Graham, Paul, and Richard brought up a frequent use case for SQL queries: adding literal strings based on a flag or joining an array of literals. For example:


```

SQL = "SELECT * FROM table WHERE col = %s"

if limit:

    SQL += " LIMIT 1"

```


The idea is that we want strings constructed from statically-known literal strings, as Jia pointed out. These are either


  • a literal string expression ("foo")

  • conditional branches (`if b: return "foo"; else: return "bar"`)

  • narrowing using a guard (`if s == “foo”:`)

  • `+` on literals

  • `join` on literals


We want to exclude strings that are constructed from some expression of type `str` since they are not statically-known to have been constructed from literals.


Bikeshedding:

  • I'm ok with `AnyLiteral[str]` since `Literal[str]` can be somewhat confusing. The extra import is fine since this is mostly going to be used in libraries, not in user-written code, and we want the `[str]` parameter since we also want this for `[int]`, etc.
  • Another option is `MadeFromLiterals[str]`, which is the most accurate description, but is also a bit long.
  • Finally, we could have separate classes like `AnyStrLiteral`, `AnyIntLiteral`, etc. This would allow us to subclass `str` and override any methods explicitly, but may be harder to explain. Typecheckers would need to look up any method calls on `Literal["hello"]` on `AnyStrLiteral`, not `str`.


Compatibility: This goes as `AnyLiteral["foo"] <: AnyLiteral[str] <: str` but not in the other direction. (`A <: B` means A is compatible with B.)


Potential objection: Can an attacker contrive a malicious literal string by giving an input that traverses different branches of benign code and appends known literal strings in some order? Yes, but this seems a remote possibility.

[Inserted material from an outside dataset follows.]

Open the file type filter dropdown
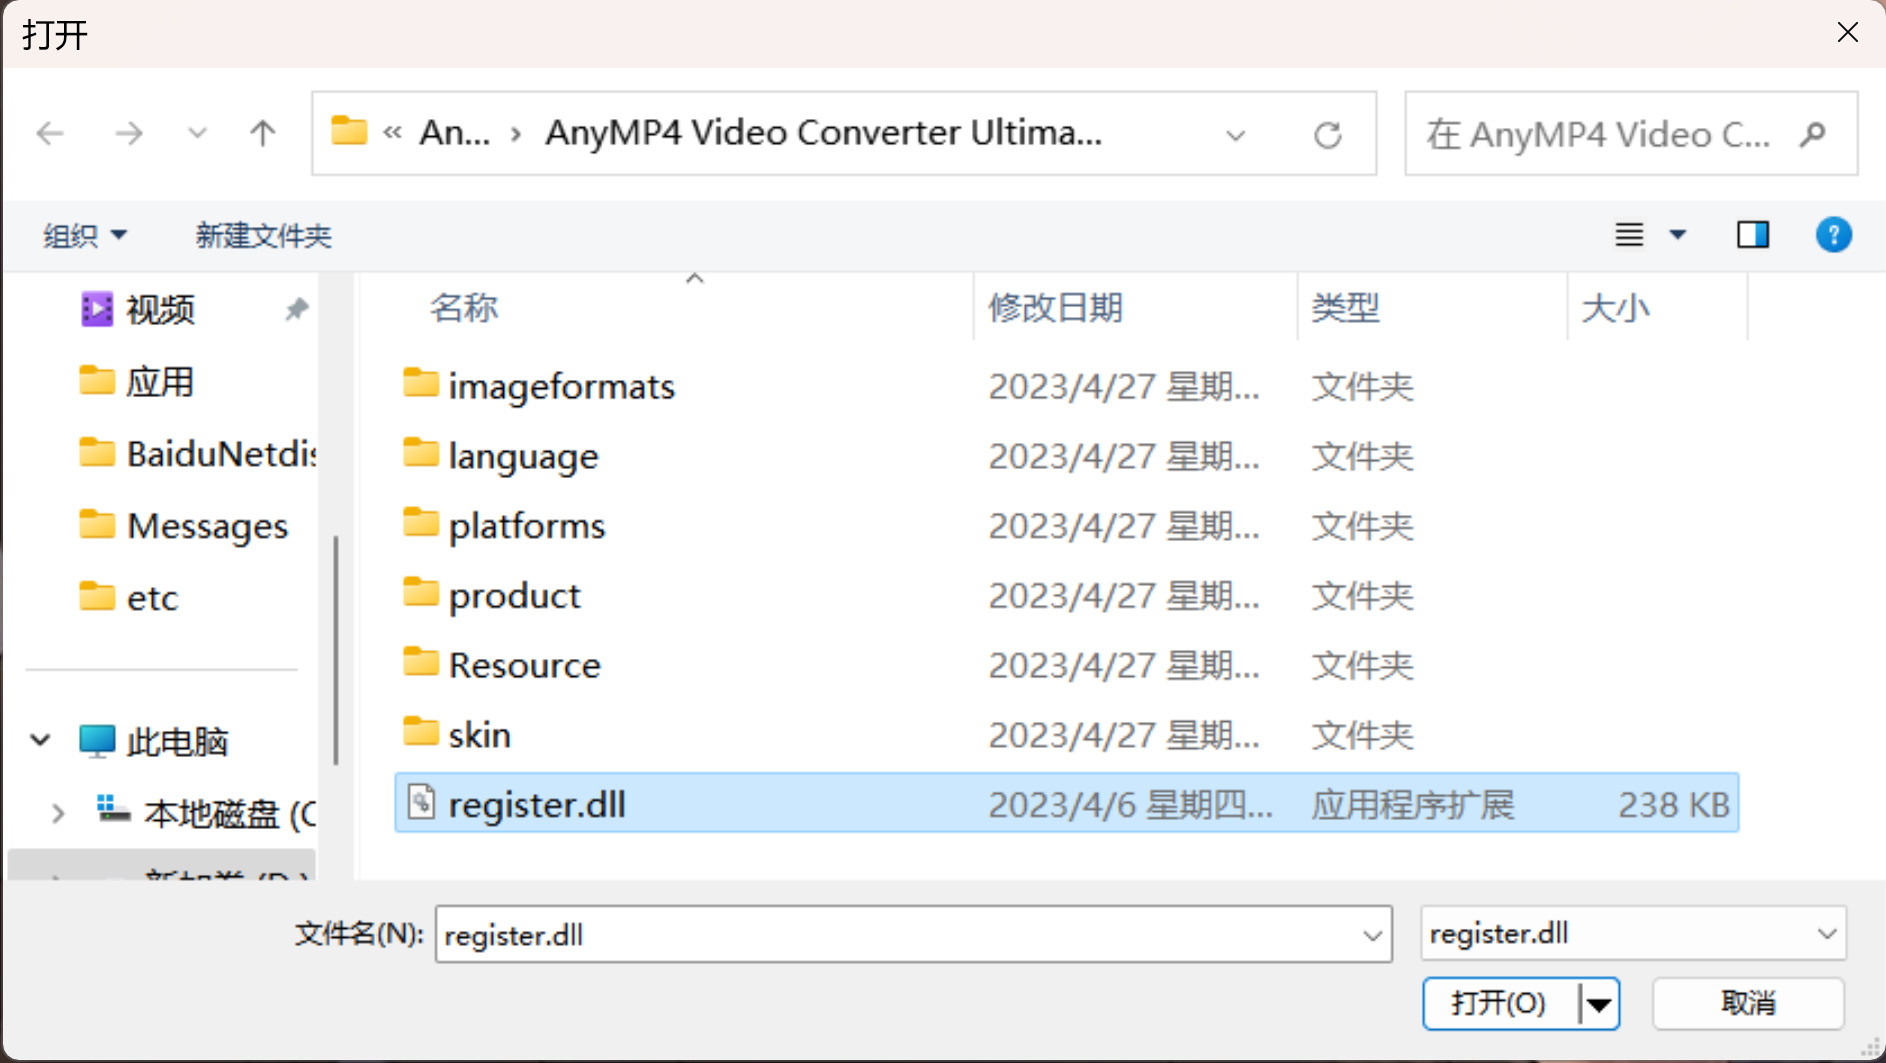The image size is (1886, 1063). [1632, 934]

Based on discussions with security folks, I think that’s a tradeoff we can accept given that disallowing `+` would rule out natural idioms like appending a “LIMIT 1” to a query.

> But I don't think we have a way to define a method overload only on `Literal[str]` and not on `str`? Maybe could use self-types or something for this, but it's something that would require additional support I think.


Carl: Sure, we can add an overload specifically for literals with an annotation for `self`. That will require literal strings for both the input list and the delimiter. This looks like:


```

class str(Sequence[str]):

    ...


    @overload

    def join(self: Literal[str], iterable: Iterable[Literal[str]]) -> Literal[str]: ...

    @overload

    def join(self, iterable: Iterable[str]) -> str: ...


    @overload

    def __add__(self: Literal[str], other: Literal[str]) -> Literal[str]: ...

    @overload

    def __add__(self, other: str) -> str: ...



from typing import Literal


def connection_query(sql: Literal[str], value: str) -> None: ...


def my_query(value: str, limit: bool) -> None:

    SQL = "SELECT * FROM table WHERE col = %s"

    if limit:

SQL += " LIMIT 1"


    connection_query(SQL, value) # OK

    connection_query(SQL + value, value) # Error: Expected Literal[str], got str.


def foo(s: str) -> None:

    y = ", ".join(["a", "b", "c"])

    reveal_type(y) # => Literal[str]


    y2 = ", ".join(["a", "b", s])

    reveal_type(y2) # => str


    xs: list[Literal[str]]

    y3 = ", ".join(xs)

    reveal_type(y3) # => Literal[str]


    y4 = s.join(xs)

    reveal_type(y4) # => str because the delimiter is `str`.

```


The above example works with Pyre after changing the stub for `str`. Another option is to special-case `+` and `join` within typecheckers like you said in case we don’t want to change the `str` stubs. (Or, if we go down the `AnyStrLiteral` route, these specialized stubs would live in that class.)